▸ What you will do: From the records below, output exactly the lines running from the line containing "Industrial design (275, 381)" through the line containing "Shenzhen kindergarten by", and no others.

▸ Collected data:
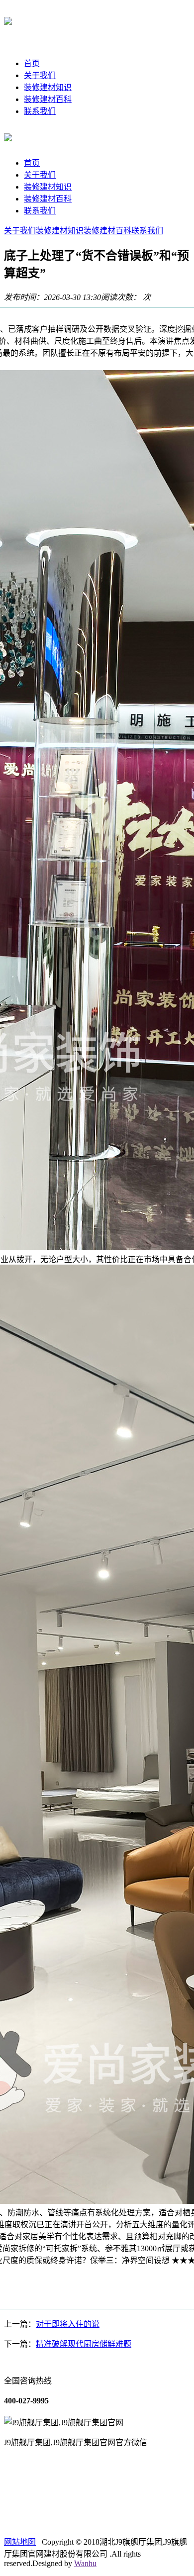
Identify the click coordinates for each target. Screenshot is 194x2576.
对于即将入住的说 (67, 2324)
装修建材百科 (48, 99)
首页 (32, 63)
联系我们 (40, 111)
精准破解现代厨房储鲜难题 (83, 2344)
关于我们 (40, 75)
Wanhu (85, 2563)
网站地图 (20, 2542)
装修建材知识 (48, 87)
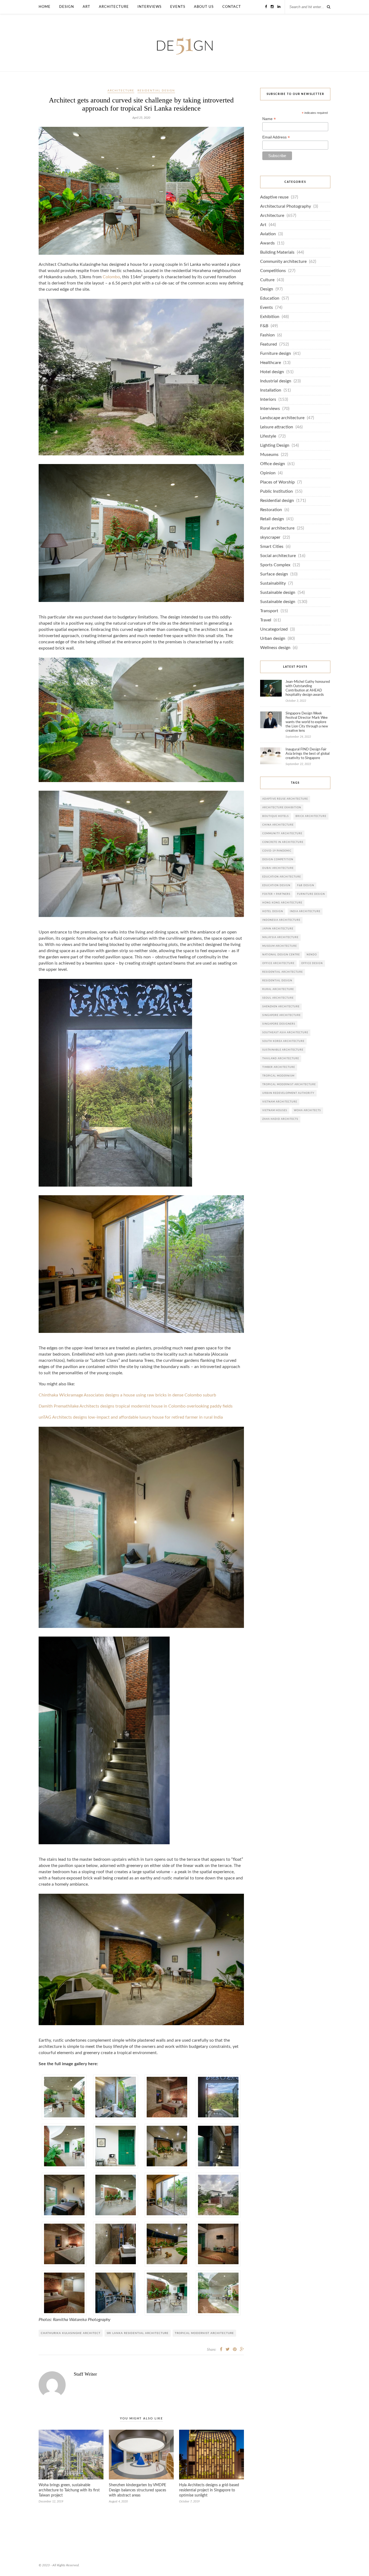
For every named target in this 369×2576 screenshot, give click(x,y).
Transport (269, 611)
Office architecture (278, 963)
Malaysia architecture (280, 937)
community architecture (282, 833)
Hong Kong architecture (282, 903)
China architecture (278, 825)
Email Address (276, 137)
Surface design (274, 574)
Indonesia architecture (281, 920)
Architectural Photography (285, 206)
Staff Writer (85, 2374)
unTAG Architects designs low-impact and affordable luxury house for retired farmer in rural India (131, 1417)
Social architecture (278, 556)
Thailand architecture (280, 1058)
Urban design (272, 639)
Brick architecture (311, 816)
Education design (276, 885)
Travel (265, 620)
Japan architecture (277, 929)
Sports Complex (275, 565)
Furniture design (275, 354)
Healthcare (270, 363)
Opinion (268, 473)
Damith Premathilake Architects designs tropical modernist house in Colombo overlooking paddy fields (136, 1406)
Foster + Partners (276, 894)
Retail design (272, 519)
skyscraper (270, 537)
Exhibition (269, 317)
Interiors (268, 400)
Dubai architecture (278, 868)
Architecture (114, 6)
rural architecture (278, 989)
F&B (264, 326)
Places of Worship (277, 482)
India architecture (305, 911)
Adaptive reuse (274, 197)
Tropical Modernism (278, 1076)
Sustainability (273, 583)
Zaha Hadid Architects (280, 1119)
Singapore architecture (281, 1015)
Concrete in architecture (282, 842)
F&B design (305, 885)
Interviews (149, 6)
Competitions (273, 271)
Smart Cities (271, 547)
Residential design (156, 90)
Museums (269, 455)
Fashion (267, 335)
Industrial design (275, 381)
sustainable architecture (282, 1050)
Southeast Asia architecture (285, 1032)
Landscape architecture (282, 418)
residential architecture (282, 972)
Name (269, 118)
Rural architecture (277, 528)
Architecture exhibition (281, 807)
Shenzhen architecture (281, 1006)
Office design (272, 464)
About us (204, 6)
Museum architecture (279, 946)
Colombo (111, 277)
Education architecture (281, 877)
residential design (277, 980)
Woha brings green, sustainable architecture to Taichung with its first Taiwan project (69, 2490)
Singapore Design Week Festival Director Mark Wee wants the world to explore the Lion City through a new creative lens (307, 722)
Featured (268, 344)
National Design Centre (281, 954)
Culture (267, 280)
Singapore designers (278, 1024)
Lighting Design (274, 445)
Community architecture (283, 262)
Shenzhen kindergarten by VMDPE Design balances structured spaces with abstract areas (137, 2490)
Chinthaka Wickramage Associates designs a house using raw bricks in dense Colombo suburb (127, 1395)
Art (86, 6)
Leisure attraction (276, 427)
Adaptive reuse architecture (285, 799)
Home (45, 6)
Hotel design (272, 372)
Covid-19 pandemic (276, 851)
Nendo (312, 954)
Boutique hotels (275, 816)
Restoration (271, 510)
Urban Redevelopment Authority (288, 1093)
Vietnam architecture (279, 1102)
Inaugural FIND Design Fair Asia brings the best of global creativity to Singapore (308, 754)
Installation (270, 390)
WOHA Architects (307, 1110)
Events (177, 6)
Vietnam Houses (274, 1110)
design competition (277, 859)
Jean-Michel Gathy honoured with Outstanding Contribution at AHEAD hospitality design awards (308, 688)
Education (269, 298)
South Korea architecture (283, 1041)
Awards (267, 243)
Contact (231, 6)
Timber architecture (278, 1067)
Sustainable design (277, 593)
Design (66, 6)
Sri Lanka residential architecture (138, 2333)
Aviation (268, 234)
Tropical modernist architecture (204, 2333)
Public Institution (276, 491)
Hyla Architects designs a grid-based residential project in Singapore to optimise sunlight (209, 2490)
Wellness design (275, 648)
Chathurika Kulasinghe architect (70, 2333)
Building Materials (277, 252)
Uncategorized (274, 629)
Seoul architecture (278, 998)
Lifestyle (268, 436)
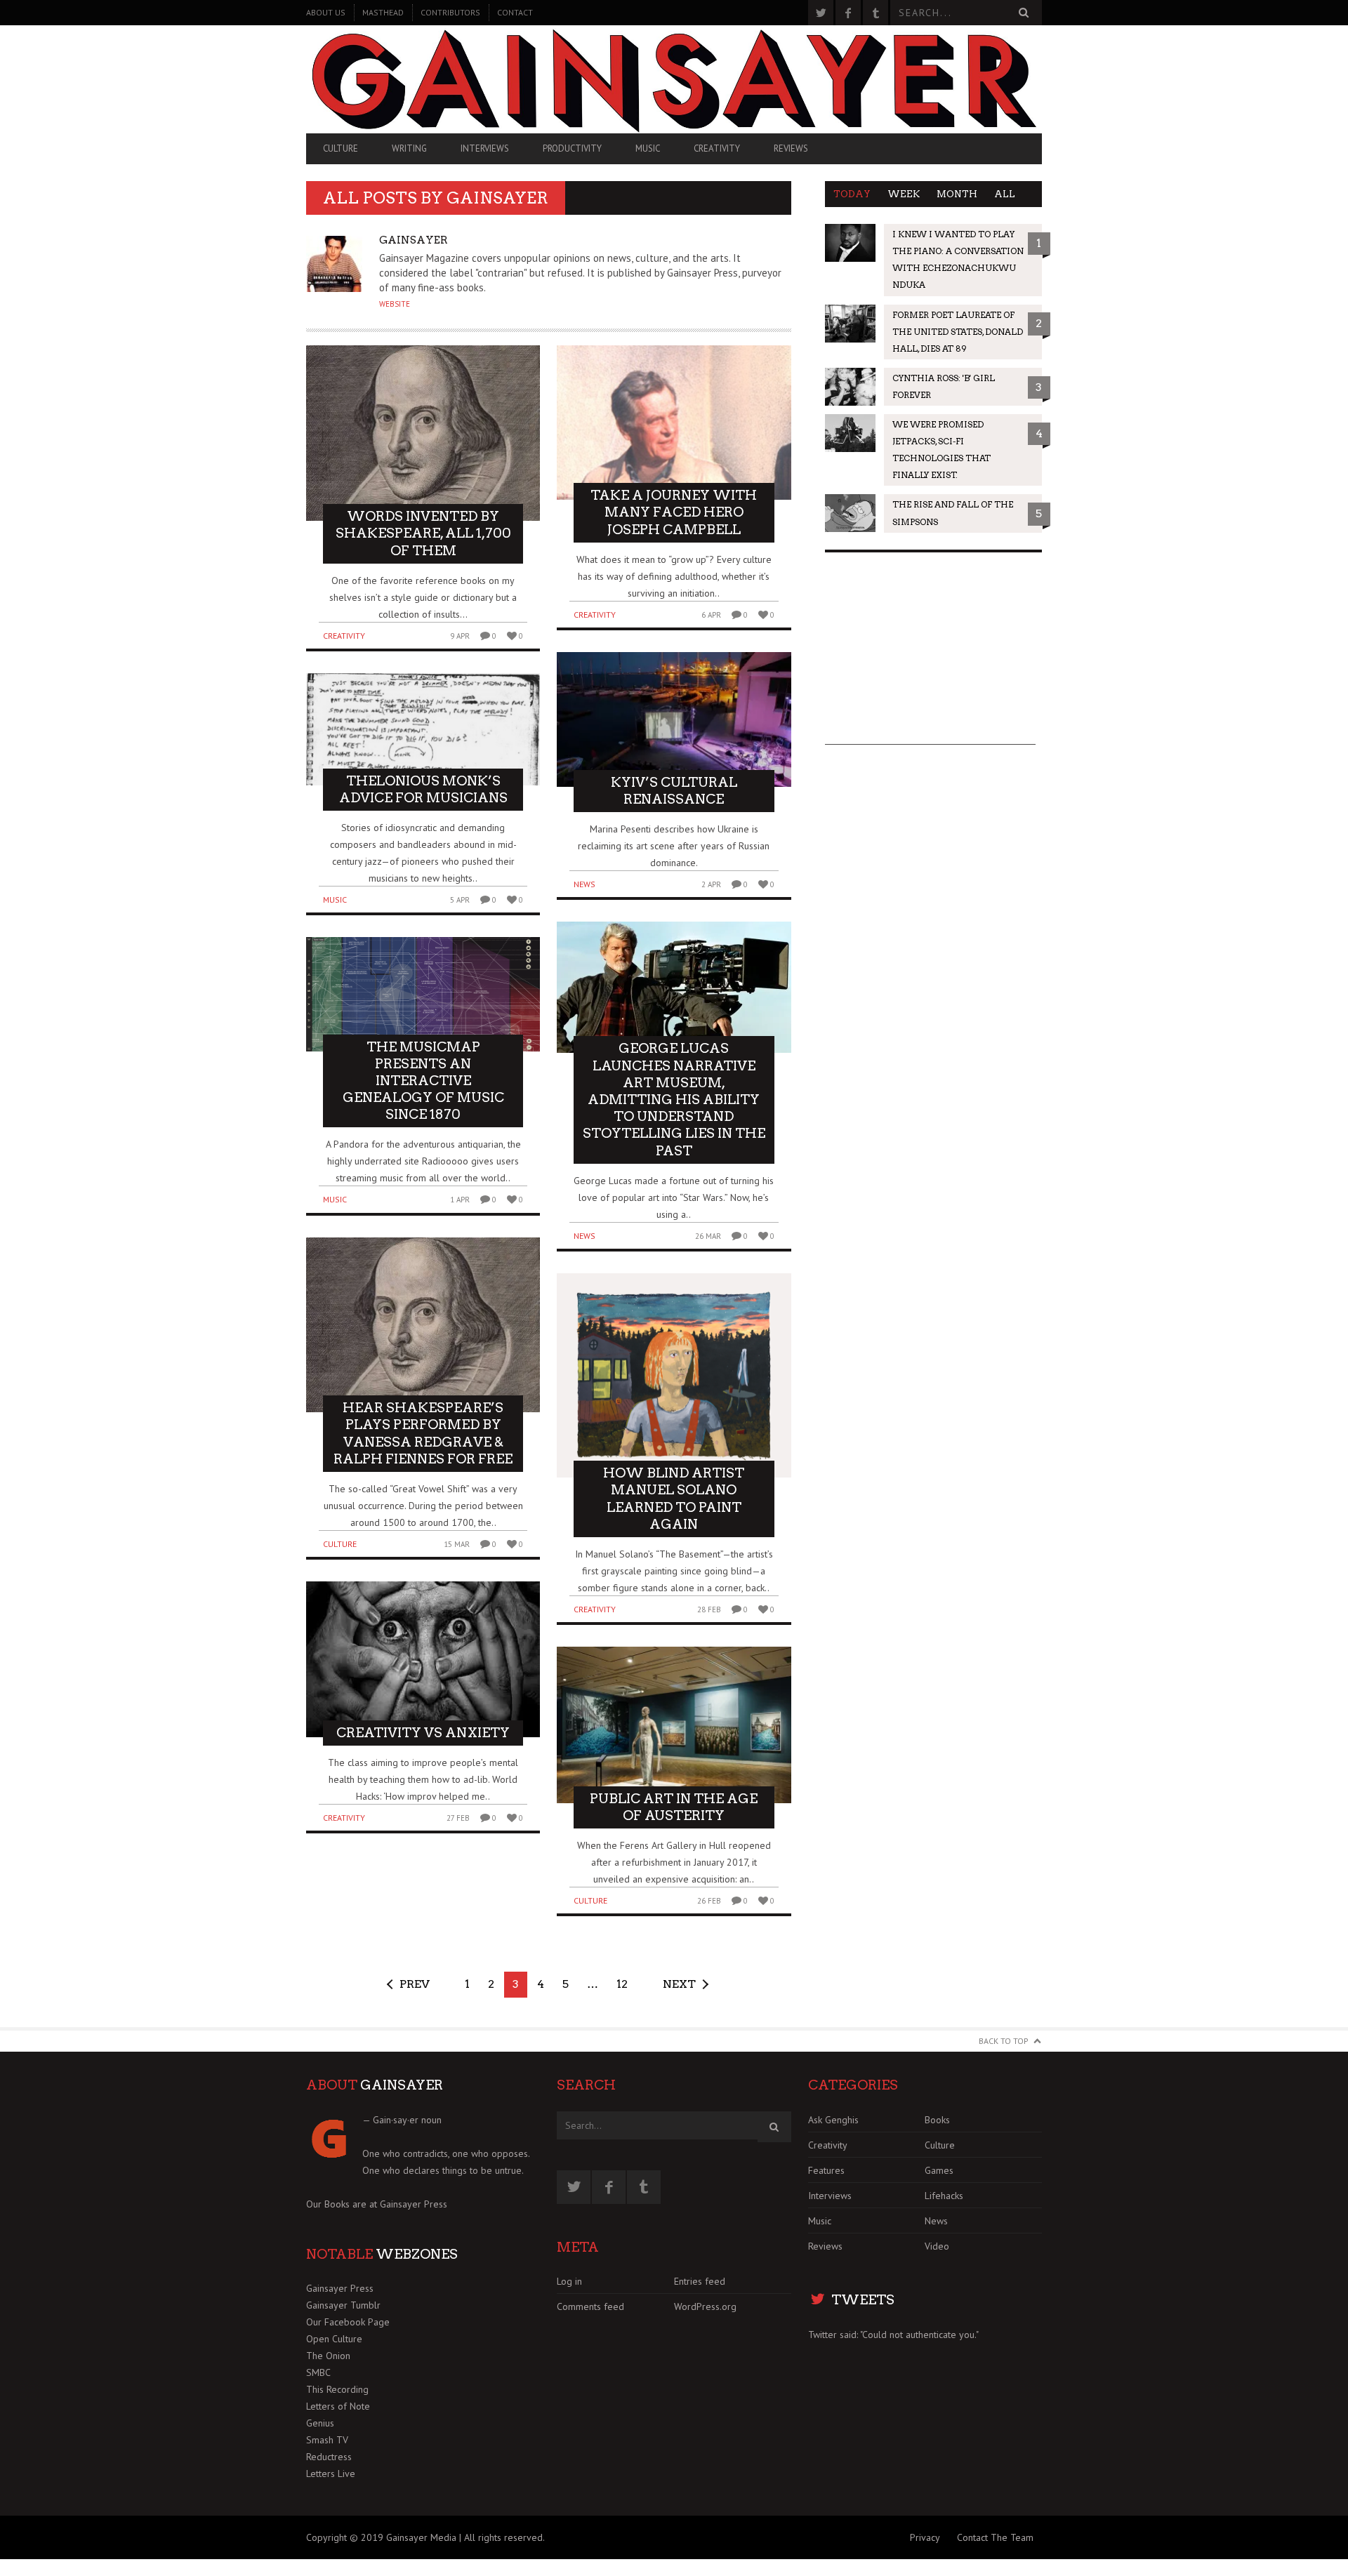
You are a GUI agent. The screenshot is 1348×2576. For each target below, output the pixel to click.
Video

▸ Result for this exercise:
Industrial design (275, 381)
sustainable architecture (282, 1050)
Southeast Asia architecture (285, 1032)
Landscape architecture (282, 418)
residential architecture (282, 972)
Name (269, 118)
Rural architecture (277, 528)
Architecture exhibition (281, 807)
Shenzhen architecture (281, 1006)
Office design (272, 464)
About us (204, 6)
Museum architecture (279, 946)
Colombo (111, 277)
Education architecture (281, 877)
residential design (277, 980)
Woha brings green, sustainable architecture to Taichung with its first Taiwan project (69, 2490)
Singapore Design Week Festival Director Mark Wee wants the world to explore the Lion City through a new creative lens (307, 722)
Featured (268, 344)
National Design Centre (281, 954)
Culture (267, 280)
Singapore designers (278, 1024)
Lighting Design (274, 445)
Community architecture (283, 262)
Shenzhen kindergarten by VMDPE Design balances structured spaces with abstract areas (137, 2490)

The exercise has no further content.